See No Evil



Sara Adams

Undergraduate/Political Science

Does it help if we close our eyes?

The Obama Administration is appealing, to the Supreme Court, a court order to release photographs of torture. Obama’s reasoning: "I want to emphasize that these photos that were requested in this case are not particularly sensational, especially when compared to the painful images that we remember from Abu Ghraib," he said. "It's therefore my belief that the publication of these photos would not add any additional benefit to our understanding of what was carried out in the past by a small number of individuals." This position is a reversal; previously Obama planned to release the photographs. 

None of Obama’s reasoning holds any water. If it’s true that these photographs aren’t nearly as bad as Abu Ghraib, then there is no reason to conceal them. If they are minor outrages the public will react to them like minor outrages. (Although one might be nostalgic for the days when all forms of torture were considered “sensational.”) However, others believe the photos show torture was more widespread then previously believed, and the ACLU has referred to the photos “profoundly disturbing.” If that’s true than that’s all the more reason to release the photos. Given that every Bush-era document we declassify exposes new levels of degradation, our benefit of the doubt has to lie with the ACLU on this one. However, regardless, of the extent of torture portrayed, under the Freedom of Information Act (FOIA), the president is legally required to release the photographs. Under the FOIA, federal agencies must release requested federal documents, except for under certain exceptions.
━━━━━━━━━━━━━━━━━━━━
• **Aim of the exercise**: Quote each word or passage that the essay on the torture photographs places inside quotation marks.

Collected data:
━━━━━━━━━━━━━━━━━━━━
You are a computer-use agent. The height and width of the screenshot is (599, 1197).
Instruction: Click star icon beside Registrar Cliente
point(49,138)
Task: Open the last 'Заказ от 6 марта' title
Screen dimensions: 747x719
━━━━━━━━━━━━━━━━━━━━
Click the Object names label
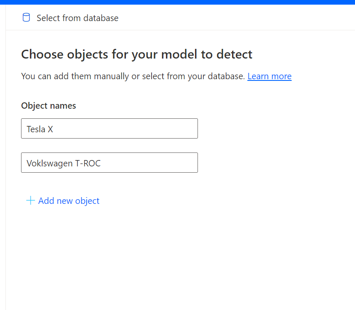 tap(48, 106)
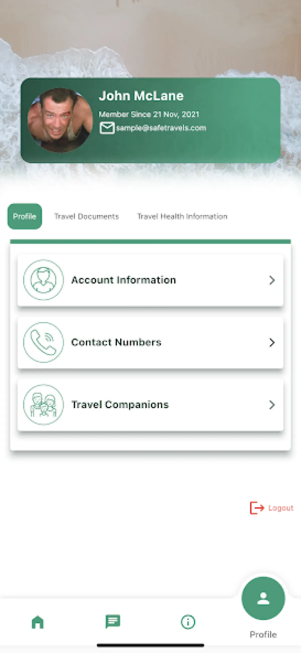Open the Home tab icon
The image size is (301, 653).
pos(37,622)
━━━━━━━━━━━━━━━━━━━━
• **Answer section**:
- I want to emphasize that these photos that were requested in this case are not particularly sensational, especially when compared to the painful images that we remember from Abu Ghraib,
- It's therefore my belief that the publication of these photos would not add any additional benefit to our understanding of what was carried out in the past by a small number of individuals.
- sensational.
- profoundly disturbing.